Paris: Eiffel Tower Access by Elevator & Seine River Cruise - Should you book this Eiffel Tower and Seine combo?
I’d book it if you want an efficient Eiffel Tower visit with reserved 1st/2nd floor access, a guide who tells you what you’re looking at, and a Seine cruise to wrap the day with river-level views.

I’d think twice if your main goal is solitude. The cruise can be packed, and even the tower has waiting moments once you account for security and elevator lines. Also, if you truly need step-by-step accessibility planning, this tour is not set up for wheelchair users.

If you do book, do two things: arrive early at the Paris’ TRIP office and decide ahead of time whether the summit is a must for you. For most people, level 2 already delivers the payoff. The summit is the optional upgrade for those who want to go all the way.

FAQ

What floors of the Eiffel Tower are included?

Your reserved ticket includes entry to the 1st and 2nd floors of the Eiffel Tower, plus unlimited time inside once you’re in.

Is access to the Eiffel Tower summit included?

Summit access is optional. If you choose the option, you’ll get standard access to the summit. Without the option, you’ll end at the 2nd floor.

How long is the experience?

The duration is 3 hours. Starting times depend on availability.

Where do I meet the guide, and what if I’m late?

Meet at the Paris’ TRIP office, 41 Avenue de la Bourdonnais, 75007. Do not go directly to the Eiffel Tower. If you are late by even one minute, tickets are lost and the provider cannot refund or reschedule.

When do I get my Seine River cruise tickets?

Cruise tickets can’t be picked up in advance. You receive the tickets at the Paris’ TRIP office, and the voucher alone is not valid to enter the cruise. The cruise tickets are valid for 6 months after your Eiffel Tower visit.

What languages are available for the Seine River cruise audio guide?
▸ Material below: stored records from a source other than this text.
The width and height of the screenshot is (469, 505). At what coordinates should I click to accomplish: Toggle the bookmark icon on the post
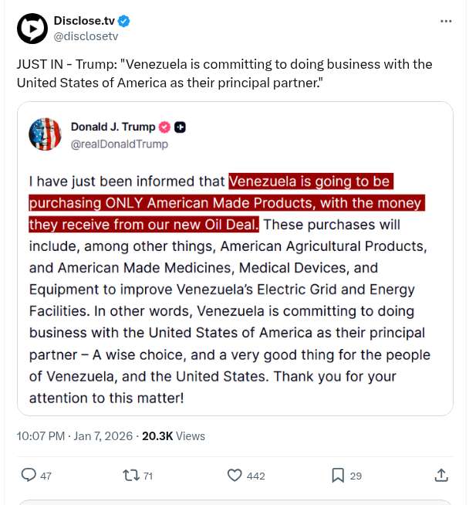click(337, 475)
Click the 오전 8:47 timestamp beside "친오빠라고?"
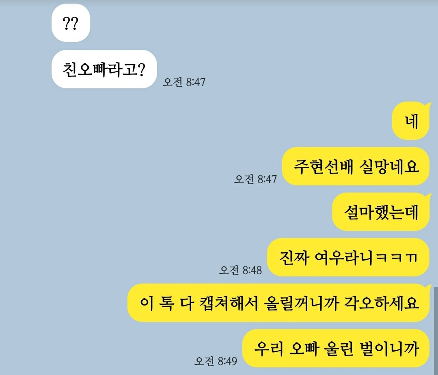The height and width of the screenshot is (375, 438). tap(184, 82)
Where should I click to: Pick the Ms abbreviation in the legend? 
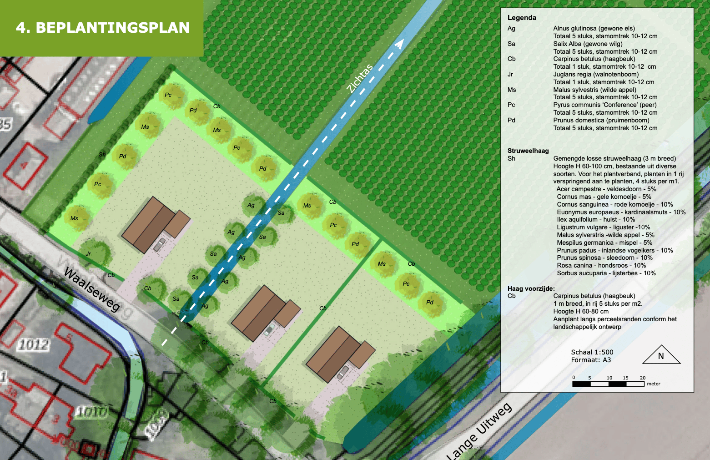pos(512,90)
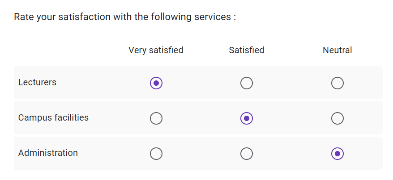The height and width of the screenshot is (180, 393).
Task: Rate Administration as Very satisfied
Action: [156, 154]

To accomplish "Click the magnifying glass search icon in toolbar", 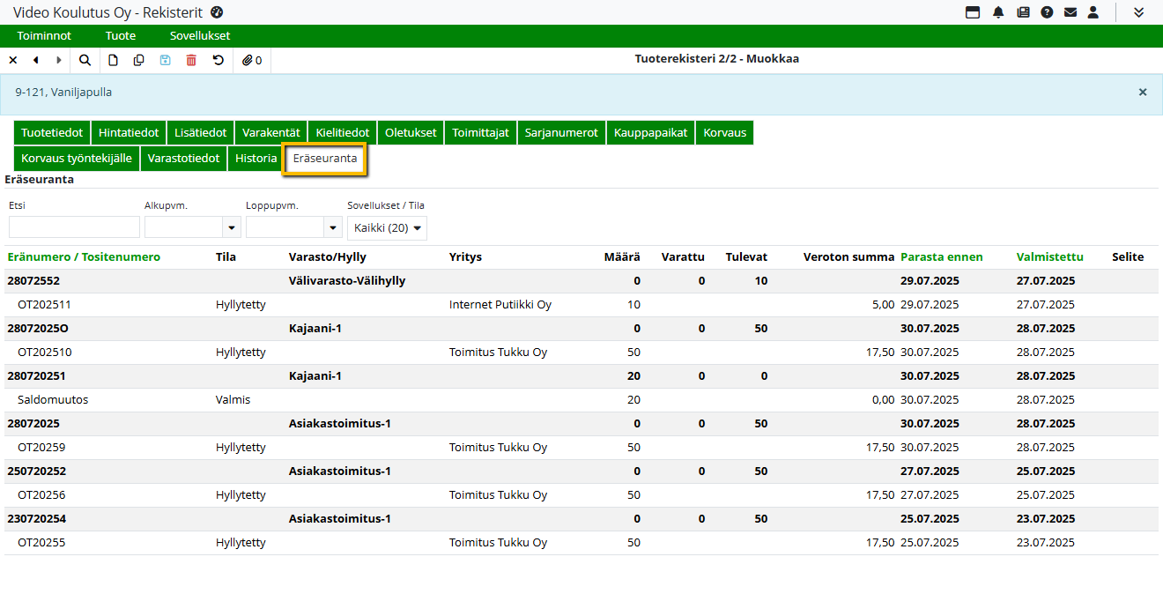I will pyautogui.click(x=85, y=60).
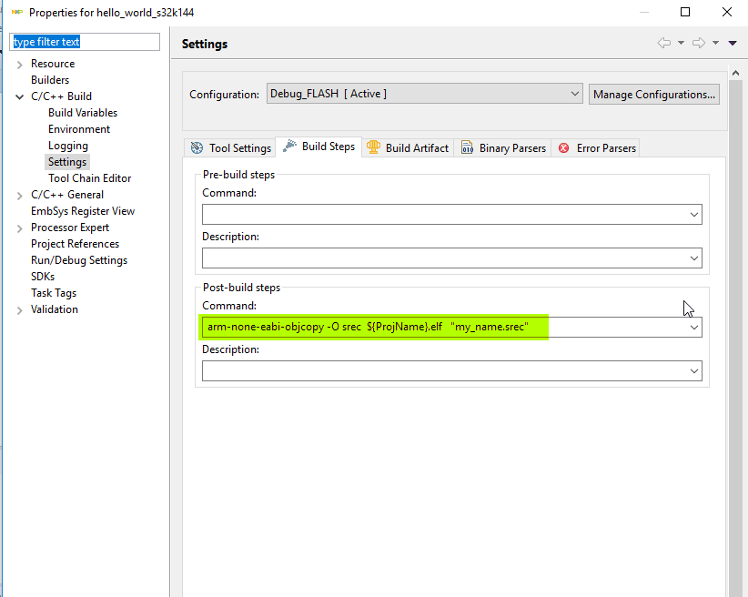This screenshot has width=748, height=597.
Task: Click the Manage Configurations button
Action: point(654,94)
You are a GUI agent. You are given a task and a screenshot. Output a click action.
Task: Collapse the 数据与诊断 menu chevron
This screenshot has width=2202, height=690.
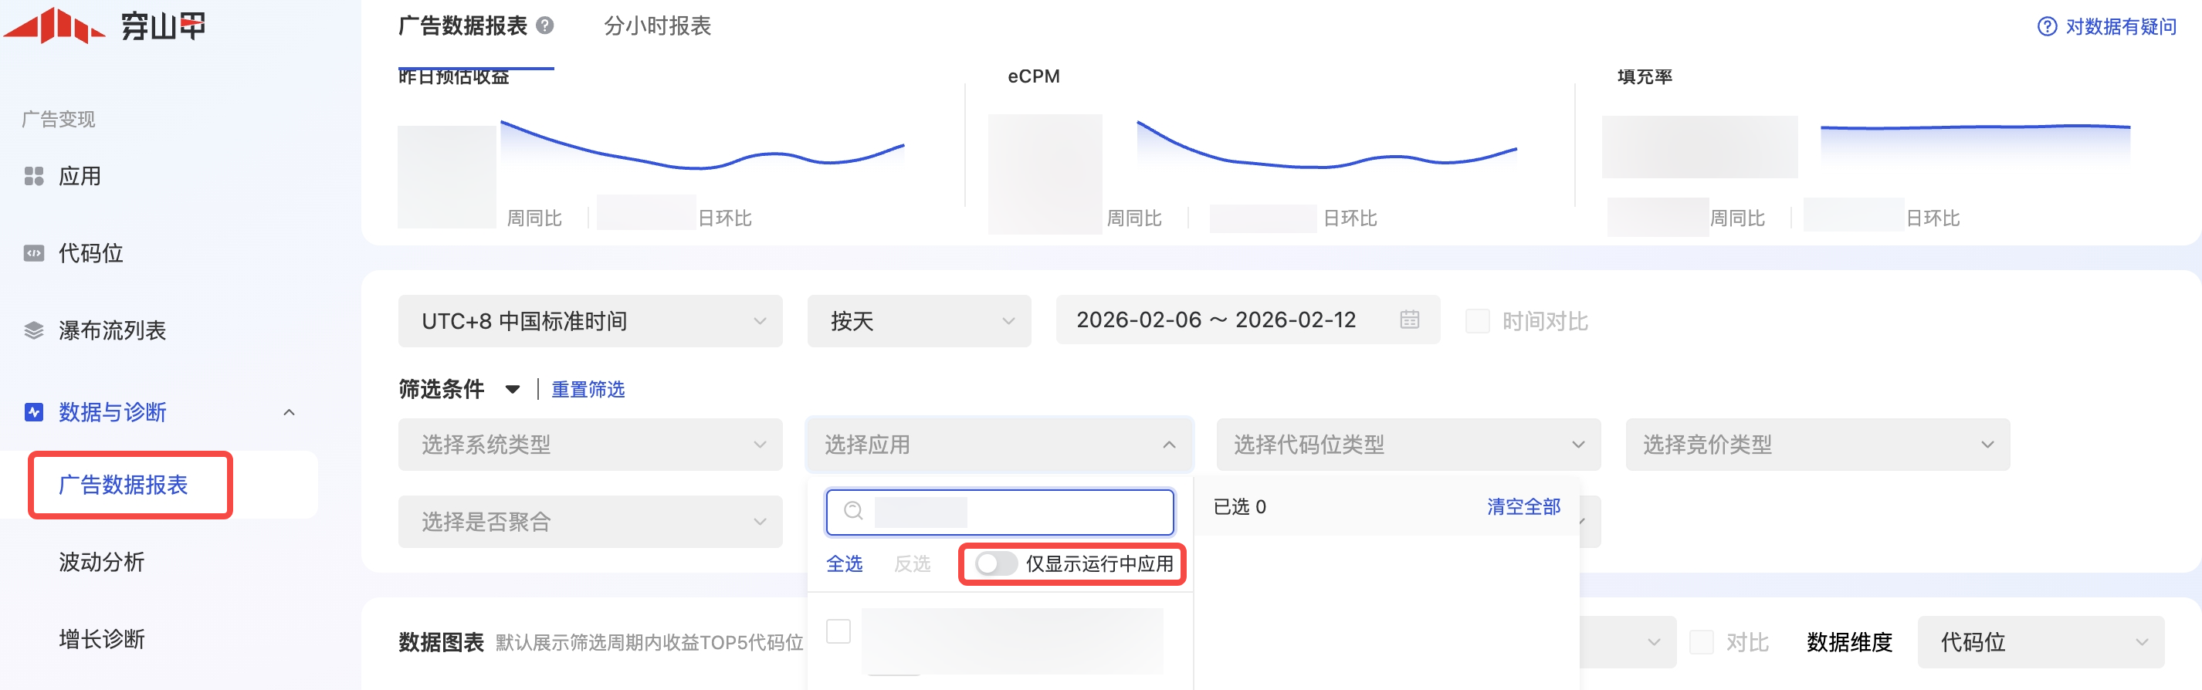tap(289, 412)
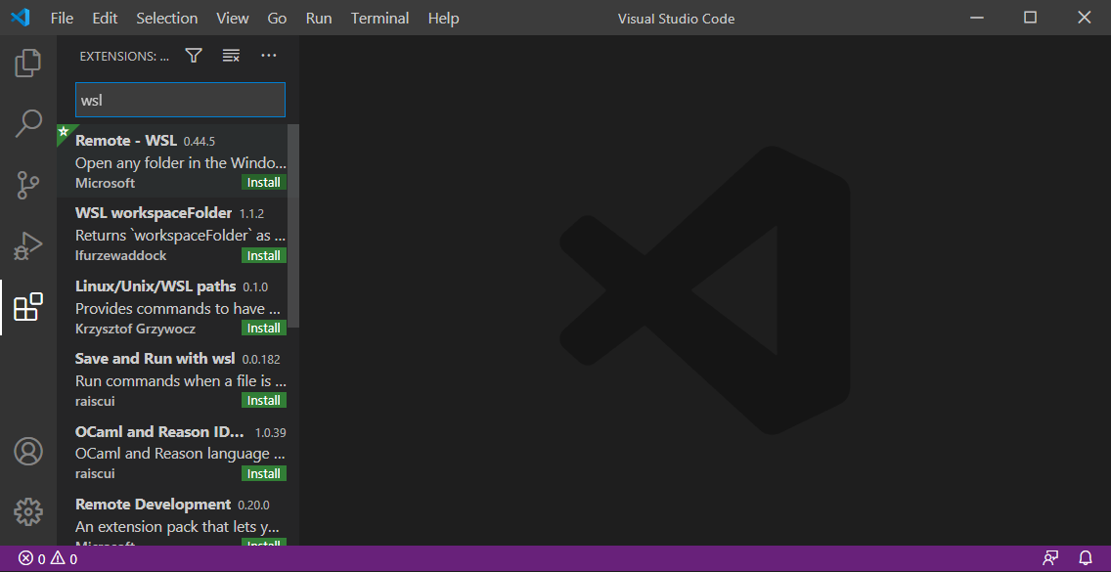The height and width of the screenshot is (572, 1111).
Task: Install the WSL workspaceFolder extension
Action: pyautogui.click(x=263, y=255)
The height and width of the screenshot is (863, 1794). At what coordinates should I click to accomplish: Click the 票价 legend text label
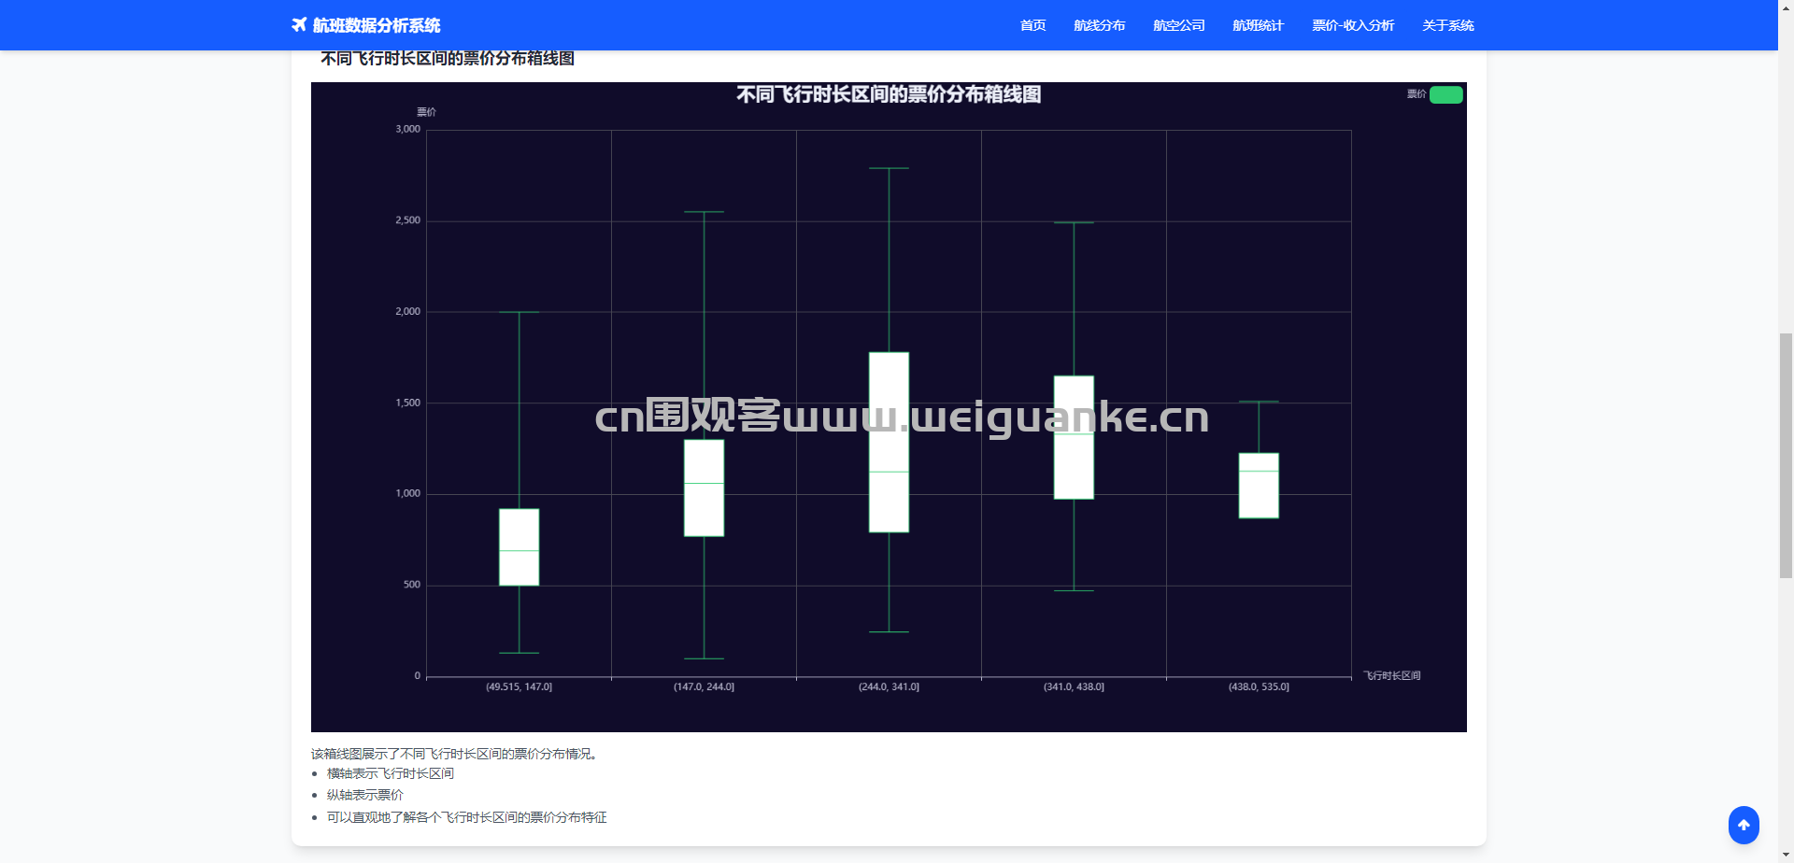1417,94
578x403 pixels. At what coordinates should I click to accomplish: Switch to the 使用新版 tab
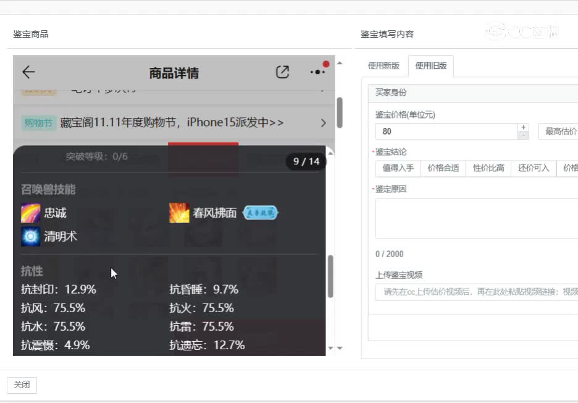(x=384, y=66)
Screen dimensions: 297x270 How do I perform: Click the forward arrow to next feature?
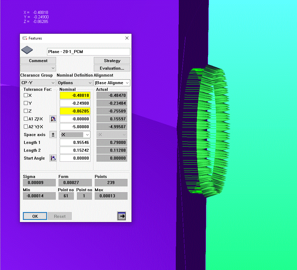click(x=122, y=216)
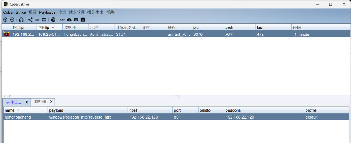View keystrokes with keyboard icon
The image size is (351, 143).
point(76,20)
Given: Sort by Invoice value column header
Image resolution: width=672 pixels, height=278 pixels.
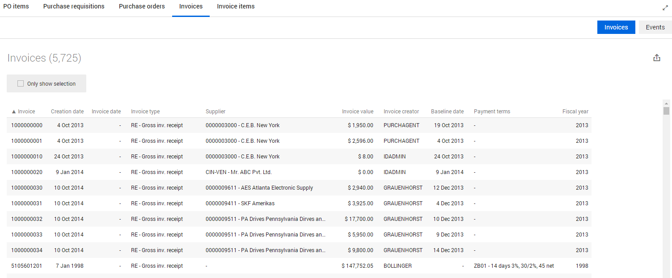Looking at the screenshot, I should click(x=357, y=112).
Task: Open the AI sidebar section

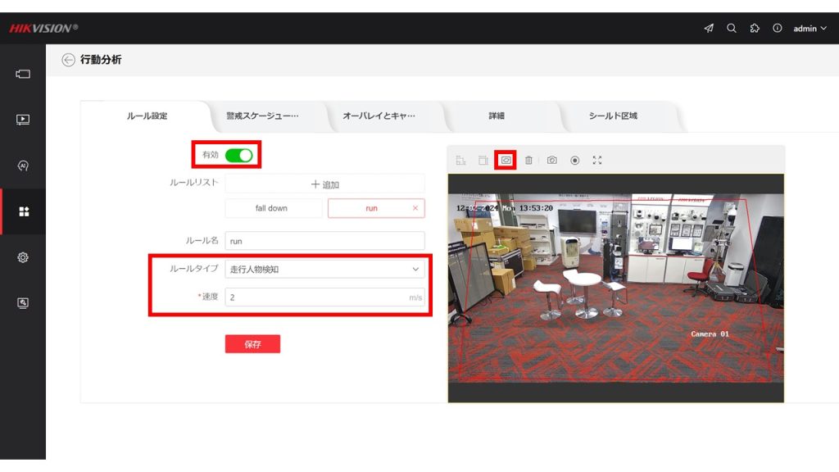Action: [x=23, y=166]
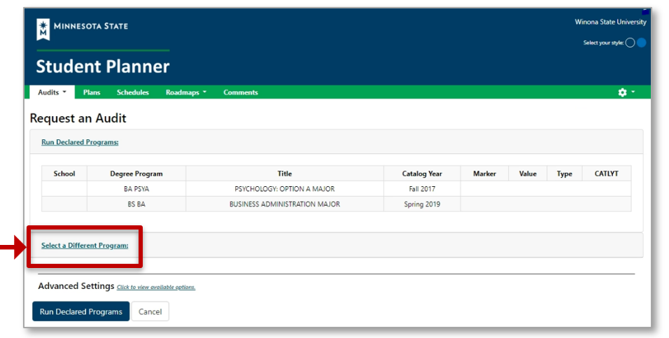Screen dimensions: 669x338
Task: Switch to the Plans tab
Action: coord(92,92)
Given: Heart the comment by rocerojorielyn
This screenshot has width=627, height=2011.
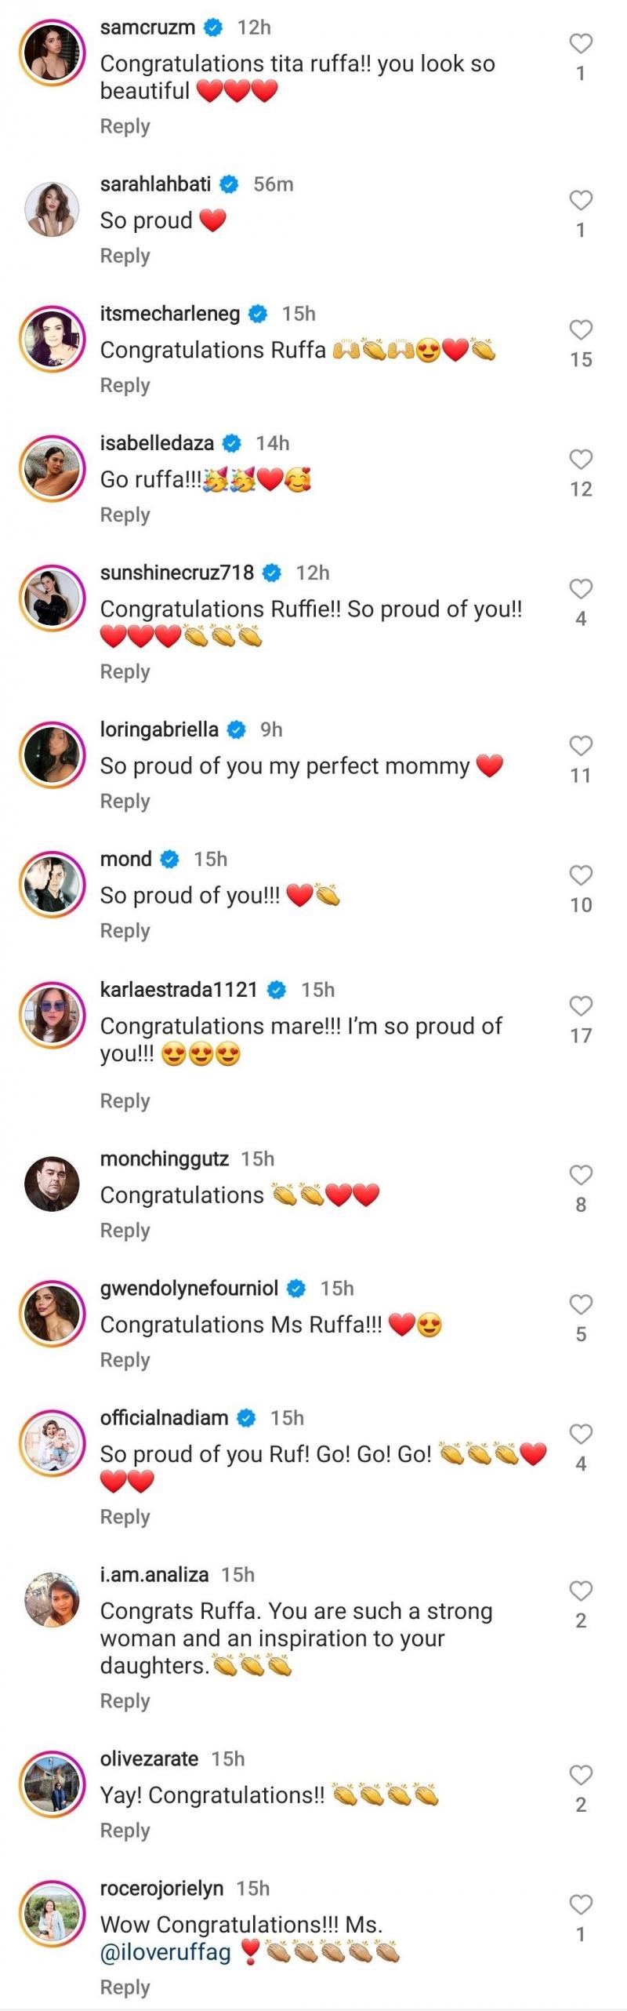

The cruise audio guide is available in Chinese, Dutch, English, French, German, Japanese, Korean, Polish, Portuguese, Russian, Spanish, Hindi, and Italian.

Are pets or luggage allowed?

No. Pets are not allowed, and you also can’t bring luggage or large bags. Glass objects and non-folding strollers are also not allowed.

What is the cancellation policy?

You can cancel up to 24 hours in advance for a 50% refund.